Als Juristin – so wollte ich diese Kolumne zuerst einleiten – eröffne ich auch meine Liebesprozesse mit einem schriftlichen Vorverfahren. Natürlich ist mitunter ein Eilverfahren angezeigt, wenn anderenfalls eine einmalige Gelegenheit ungenutzt zu verstreichen droht – aber in aller Regel führt der Weg in mein Herz und mein Bett über die Sprache. Vor allem der schriftliche Austausch, flirtendes Schreiben, schreibendes Flirten, bringen mich in Stimmung.

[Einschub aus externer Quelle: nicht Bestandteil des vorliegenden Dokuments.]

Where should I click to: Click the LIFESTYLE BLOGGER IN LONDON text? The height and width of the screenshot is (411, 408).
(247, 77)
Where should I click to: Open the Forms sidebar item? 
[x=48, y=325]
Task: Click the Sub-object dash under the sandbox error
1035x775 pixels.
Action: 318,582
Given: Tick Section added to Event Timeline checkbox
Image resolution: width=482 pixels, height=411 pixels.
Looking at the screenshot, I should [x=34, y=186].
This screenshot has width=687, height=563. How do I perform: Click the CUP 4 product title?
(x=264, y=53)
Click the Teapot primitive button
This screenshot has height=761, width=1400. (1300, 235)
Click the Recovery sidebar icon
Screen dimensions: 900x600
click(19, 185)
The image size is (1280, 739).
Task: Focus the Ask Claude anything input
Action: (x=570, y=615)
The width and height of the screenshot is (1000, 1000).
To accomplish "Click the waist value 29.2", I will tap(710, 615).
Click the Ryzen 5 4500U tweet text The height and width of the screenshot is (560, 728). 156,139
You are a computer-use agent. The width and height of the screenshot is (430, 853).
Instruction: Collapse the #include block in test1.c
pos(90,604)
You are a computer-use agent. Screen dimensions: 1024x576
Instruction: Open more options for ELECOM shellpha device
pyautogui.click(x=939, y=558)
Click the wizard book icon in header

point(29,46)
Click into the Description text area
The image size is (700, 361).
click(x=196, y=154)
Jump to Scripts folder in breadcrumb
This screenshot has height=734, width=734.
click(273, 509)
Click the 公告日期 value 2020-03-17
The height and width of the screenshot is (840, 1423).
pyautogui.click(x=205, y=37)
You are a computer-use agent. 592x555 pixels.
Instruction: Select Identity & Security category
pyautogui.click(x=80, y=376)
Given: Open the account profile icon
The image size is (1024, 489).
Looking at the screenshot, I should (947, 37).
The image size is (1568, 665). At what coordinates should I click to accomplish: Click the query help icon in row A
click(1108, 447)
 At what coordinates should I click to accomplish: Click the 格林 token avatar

Andererseits – wie unsexy ist es eigentlich, eine Sexkolumne mit „Als Juristin“ einzuleiten? Nein, das geht nicht. Also noch einmal von vorn:

Ich hoffe, auch Sie, liebe Lesende, haben ein, zwei, drei große Lieben in Ihrem Leben, die es vermögen, Sie immer wieder zu erfreuen, zu bereichern und zu beglücken. Eine meiner großen Lieben ist die deutsche Sprache. Das mag erstaunen, habe ich mich doch für die Juristerei entschieden – aber ehrlich gesagt: Anwaltssprache ist kein Deutsch, sondern aufgeblähter Schwulst. Seit der Zeit, als man sie noch Advokaten nannte, vererbt jede Generation von Anwälten ihre sprachlichen Unsitten an die nächste. Mit antiquierten Floskeln und Fachvokabular etabliert man Macht. Mit Recht hat das nichts zu tun. Die Klarheit und Schönheit einiger alter Normen des Bürgerlichen Gesetzbuches jedenfalls ist darüber erhaben.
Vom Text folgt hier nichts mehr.